Data section

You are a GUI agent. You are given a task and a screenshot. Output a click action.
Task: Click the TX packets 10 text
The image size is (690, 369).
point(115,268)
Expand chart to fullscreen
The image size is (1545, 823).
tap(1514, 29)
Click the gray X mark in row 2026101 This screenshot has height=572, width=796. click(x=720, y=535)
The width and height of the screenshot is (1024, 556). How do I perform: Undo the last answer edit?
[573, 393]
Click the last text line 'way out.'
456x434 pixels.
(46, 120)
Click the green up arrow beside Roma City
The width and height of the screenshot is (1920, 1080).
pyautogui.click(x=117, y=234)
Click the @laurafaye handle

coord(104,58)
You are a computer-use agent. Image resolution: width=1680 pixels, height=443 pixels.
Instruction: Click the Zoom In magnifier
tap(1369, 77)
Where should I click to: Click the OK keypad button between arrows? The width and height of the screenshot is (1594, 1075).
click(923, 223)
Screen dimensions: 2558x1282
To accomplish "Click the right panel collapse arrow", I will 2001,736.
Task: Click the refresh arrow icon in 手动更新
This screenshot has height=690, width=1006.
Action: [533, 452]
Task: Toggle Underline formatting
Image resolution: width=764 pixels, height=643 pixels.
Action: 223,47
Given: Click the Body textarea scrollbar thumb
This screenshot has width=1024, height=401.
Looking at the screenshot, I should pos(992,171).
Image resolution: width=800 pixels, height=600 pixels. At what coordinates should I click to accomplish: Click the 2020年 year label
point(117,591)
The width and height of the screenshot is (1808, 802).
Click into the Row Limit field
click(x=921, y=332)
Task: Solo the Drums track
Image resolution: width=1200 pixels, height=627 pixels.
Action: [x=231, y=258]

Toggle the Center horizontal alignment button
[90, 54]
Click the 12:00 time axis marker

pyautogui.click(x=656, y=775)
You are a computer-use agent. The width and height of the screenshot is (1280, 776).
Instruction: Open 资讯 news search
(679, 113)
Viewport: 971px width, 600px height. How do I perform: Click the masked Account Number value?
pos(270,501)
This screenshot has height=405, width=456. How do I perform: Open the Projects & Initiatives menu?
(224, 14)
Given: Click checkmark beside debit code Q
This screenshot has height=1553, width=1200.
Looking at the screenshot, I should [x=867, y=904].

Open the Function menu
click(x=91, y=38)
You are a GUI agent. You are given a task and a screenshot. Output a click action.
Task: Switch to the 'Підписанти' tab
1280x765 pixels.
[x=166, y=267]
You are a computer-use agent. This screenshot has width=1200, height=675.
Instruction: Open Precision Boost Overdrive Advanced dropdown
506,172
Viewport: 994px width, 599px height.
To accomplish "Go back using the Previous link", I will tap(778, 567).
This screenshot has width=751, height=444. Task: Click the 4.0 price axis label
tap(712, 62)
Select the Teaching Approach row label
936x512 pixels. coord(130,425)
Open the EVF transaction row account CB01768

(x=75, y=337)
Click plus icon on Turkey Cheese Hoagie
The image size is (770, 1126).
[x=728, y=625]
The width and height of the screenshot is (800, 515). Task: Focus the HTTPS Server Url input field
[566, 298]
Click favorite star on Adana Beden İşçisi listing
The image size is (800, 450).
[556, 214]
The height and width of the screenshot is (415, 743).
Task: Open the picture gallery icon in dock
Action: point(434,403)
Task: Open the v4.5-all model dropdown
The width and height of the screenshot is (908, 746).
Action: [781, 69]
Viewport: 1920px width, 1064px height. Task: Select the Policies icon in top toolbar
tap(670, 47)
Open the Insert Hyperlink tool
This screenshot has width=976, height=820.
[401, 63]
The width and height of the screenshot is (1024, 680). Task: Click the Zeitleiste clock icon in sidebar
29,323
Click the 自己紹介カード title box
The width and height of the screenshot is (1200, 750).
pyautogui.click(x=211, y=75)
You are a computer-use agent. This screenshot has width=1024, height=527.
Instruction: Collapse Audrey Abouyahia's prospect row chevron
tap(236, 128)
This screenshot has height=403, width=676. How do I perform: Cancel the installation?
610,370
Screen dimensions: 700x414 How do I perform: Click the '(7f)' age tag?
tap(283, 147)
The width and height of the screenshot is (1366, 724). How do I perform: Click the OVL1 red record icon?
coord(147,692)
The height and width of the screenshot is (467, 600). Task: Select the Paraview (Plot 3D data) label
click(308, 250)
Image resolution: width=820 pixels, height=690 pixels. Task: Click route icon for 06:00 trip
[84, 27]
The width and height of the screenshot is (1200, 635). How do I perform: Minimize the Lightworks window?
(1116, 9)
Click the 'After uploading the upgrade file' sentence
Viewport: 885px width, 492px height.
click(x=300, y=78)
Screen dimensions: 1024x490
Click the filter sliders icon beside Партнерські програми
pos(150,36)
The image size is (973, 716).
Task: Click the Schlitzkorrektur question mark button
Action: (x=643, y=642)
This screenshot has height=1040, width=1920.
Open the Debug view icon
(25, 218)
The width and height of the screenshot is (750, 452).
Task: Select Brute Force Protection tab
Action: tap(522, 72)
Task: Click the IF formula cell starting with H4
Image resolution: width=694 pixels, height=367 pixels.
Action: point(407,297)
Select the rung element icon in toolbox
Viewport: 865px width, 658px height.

Work item
Return each line above where the word "computer" shows up.

Expected answer
You are a computer-use agent. Image resolution: width=1680 pixels, height=443 pixels.
You are a computer-use agent. The width and height of the screenshot is (1280, 776).
You are a computer-use agent. This screenshot has width=1200, height=675.
You are a computer-use agent. This screenshot has width=1024, height=527.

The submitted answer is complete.